━━━━━ Data provided
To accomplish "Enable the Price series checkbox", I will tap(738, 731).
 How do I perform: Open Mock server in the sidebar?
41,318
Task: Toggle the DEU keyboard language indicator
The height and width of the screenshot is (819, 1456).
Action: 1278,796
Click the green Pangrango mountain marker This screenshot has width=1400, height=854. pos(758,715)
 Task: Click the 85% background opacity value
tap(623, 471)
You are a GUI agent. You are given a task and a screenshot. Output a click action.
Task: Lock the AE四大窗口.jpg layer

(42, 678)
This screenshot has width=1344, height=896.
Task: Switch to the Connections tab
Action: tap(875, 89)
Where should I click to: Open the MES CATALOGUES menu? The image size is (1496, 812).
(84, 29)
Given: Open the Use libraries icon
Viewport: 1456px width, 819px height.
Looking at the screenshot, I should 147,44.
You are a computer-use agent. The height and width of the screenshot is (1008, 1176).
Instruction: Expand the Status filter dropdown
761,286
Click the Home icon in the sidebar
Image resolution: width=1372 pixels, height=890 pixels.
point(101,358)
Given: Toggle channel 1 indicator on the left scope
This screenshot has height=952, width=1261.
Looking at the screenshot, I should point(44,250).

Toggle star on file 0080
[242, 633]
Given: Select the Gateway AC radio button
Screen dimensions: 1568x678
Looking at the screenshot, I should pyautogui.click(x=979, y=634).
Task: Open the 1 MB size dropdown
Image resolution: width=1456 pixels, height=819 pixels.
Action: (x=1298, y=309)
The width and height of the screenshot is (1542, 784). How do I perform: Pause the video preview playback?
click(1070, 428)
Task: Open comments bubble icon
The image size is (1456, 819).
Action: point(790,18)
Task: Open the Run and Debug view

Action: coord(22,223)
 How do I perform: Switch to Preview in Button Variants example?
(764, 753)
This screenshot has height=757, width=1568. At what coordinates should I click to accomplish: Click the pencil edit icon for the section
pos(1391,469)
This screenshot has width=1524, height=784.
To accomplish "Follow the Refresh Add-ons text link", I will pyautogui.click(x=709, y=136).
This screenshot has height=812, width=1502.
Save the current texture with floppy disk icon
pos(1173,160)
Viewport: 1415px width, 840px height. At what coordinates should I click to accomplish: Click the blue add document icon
━━━━━━━━━━
• _Exercise details_: All entries above are to be repeated verbatim, down to the last line.

• _Solution_:
To accomplish "Enable the Price series checkbox", I will tap(738, 731).
 How do I perform: Open Mock server in the sidebar?
41,318
Task: Toggle the DEU keyboard language indicator
The height and width of the screenshot is (819, 1456).
Action: 1278,796
Click the green Pangrango mountain marker This screenshot has width=1400, height=854. pos(758,715)
 Task: Click the 85% background opacity value
tap(623, 471)
You are a GUI agent. You are given a task and a screenshot. Output a click action.
Task: Lock the AE四大窗口.jpg layer

(42, 678)
This screenshot has width=1344, height=896.
Task: Switch to the Connections tab
Action: tap(875, 89)
Where should I click to: Open the MES CATALOGUES menu? The image size is (1496, 812).
(84, 29)
Given: Open the Use libraries icon
Viewport: 1456px width, 819px height.
Looking at the screenshot, I should 147,44.
You are a computer-use agent. The height and width of the screenshot is (1008, 1176).
Instruction: Expand the Status filter dropdown
761,286
Click the Home icon in the sidebar
Image resolution: width=1372 pixels, height=890 pixels.
point(101,358)
Given: Toggle channel 1 indicator on the left scope
This screenshot has height=952, width=1261.
Looking at the screenshot, I should point(44,250).

Toggle star on file 0080
[242, 633]
Given: Select the Gateway AC radio button
Screen dimensions: 1568x678
Looking at the screenshot, I should pyautogui.click(x=979, y=634).
Task: Open the 1 MB size dropdown
Image resolution: width=1456 pixels, height=819 pixels.
Action: (x=1298, y=309)
The width and height of the screenshot is (1542, 784). How do I perform: Pause the video preview playback?
click(1070, 428)
Task: Open comments bubble icon
The image size is (1456, 819).
Action: point(790,18)
Task: Open the Run and Debug view

Action: coord(22,223)
 How do I perform: Switch to Preview in Button Variants example?
(764, 753)
This screenshot has height=757, width=1568. At what coordinates should I click to accomplish: Click the pencil edit icon for the section
pos(1391,469)
This screenshot has width=1524, height=784.
To accomplish "Follow the Refresh Add-ons text link", I will pyautogui.click(x=709, y=136).
This screenshot has height=812, width=1502.
Save the current texture with floppy disk icon
pos(1173,160)
Viewport: 1415px width, 840px height. At what coordinates should I click to accomplish: Click the blue add document icon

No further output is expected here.